Sabtu, 24 Mei 2014

Filled Under:

Paku Dosa









Pada jaman dahulu, ada seorang lelaki  yang mempunyai seorang anak bernama Mat. Mat tumbuh besar menjadi seorang manusia  yang lalai terhadap agama. Meskipun telah sering diperintahkan oleh ayahnya untuk bersembahyang, puasa dan lain-lain, dia tetap meninggalkannya. Sebaliknya amal kejahatan  menjadi kebiasaannya.  berjudi, minum minuman keras, dan seribu satu macam jenis kemaksiatan selalu ia lakukan.

Suatu hari Ayahya memanggil dan berkata, "Mat, kamu ini sangat sering berbuat kemungkaran. Mulai hari ini Ayah akan mendirikan satu tiang di tengah halaman rumah kita. Setiap kali engkau melakukan satu kejahatan, Ayah akan benamkan satu paku ke tiang ini. Dan setiap kali engkau berbuat satu kebajikan, sebatang paku akan Ayah cabut keluar dari tiang ini."

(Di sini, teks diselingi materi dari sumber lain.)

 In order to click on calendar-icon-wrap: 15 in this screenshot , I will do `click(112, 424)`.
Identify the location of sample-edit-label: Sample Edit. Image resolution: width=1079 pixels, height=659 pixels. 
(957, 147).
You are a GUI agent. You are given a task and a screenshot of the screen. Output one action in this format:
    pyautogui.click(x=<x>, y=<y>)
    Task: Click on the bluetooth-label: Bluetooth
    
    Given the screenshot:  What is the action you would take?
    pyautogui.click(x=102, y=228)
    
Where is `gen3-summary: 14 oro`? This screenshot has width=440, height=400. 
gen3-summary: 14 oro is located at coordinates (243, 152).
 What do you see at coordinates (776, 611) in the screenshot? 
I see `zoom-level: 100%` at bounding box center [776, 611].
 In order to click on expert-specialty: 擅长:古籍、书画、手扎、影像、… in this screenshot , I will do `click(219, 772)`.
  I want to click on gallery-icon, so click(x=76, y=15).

Ayahnya berbuat sebagaimana yang ia janjikan, dan setiap hari dia akan memukul beberapa batang paku ke tiang tersebut. Kadang-kadang sampai berpuluh paku dalam satu hari. Jarang sekali dia mencabut keluar paku dari tiang.

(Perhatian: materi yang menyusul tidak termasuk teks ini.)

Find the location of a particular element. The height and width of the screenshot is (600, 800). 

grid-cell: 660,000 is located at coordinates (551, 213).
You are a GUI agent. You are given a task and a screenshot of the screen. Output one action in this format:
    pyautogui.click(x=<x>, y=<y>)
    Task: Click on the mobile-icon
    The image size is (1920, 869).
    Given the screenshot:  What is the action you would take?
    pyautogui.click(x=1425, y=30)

Hari silih berganti, beberapa purnama berlalu, dari musim penghujan berganti kemarau panjang. Tahun demi tahun beredar.Tiang yang berdiri megah di halaman kini telah hampir dipenuhi dengan tusukan paku-paku dari bawah sampai ke atas. Hampir setiap permukaan tiang itu dipenuhi dengan paku-paku. Ada yang sudah berkarat kerana hujan dan panas. Setelah Mamat melihat keadaan tiang yang tersusuk dengan paku-paku yang menjijikkan pandangan mata, timbullah rasa malu dari hatinya. Maka dia pun bercita-cita untuk memperbaiki dirinya. Mulai detik itu, Mat akan sembahyang, katanya. Hari itu saja lima butir paku dicabut ayahnya dari tiang. Besoknya mamat sembahyang lagi ditambah dengan sunat-sunatnya. Lebih banyak lagi paku tercabut. Hari berikutnya Mat tinggalkan sisa-sisa maksiat yang melekat. Maka semakin banyaklah tercabut paku-paku tadi. Hari demi hari, semakin banyak kebaikan yang Mat lakukan dan semakin banyak maksiat yang ditinggal, hingga akhirnya hanya tinggal sebatang paku yang tinggal melekat di tiang.

Maka ayahnyapun memanggil anaknya dan berkata: "Lihatlah anakku, ini paku terakhir, dan akan Ayah cabutkan keluar sekarang. Tidakkah kamu gembira?" Mat merenung pada tiang tersebut, tapi dia mulai menangis teresak-esak. "Kenapa anakku?" tanya ayahnya, "aku menyangka tentunya engkau gembira karena semua paku-paku tadi telah tiada." Dalam nada yang sayu Mat mengeluh, "Wahai ayahku, sungguh benar katamu, paku-paku itu telah tiada,tapi aku bersedih karena parut - parut lubang dari paku itu tetap kekal ditiang, bersama dengan karatnya."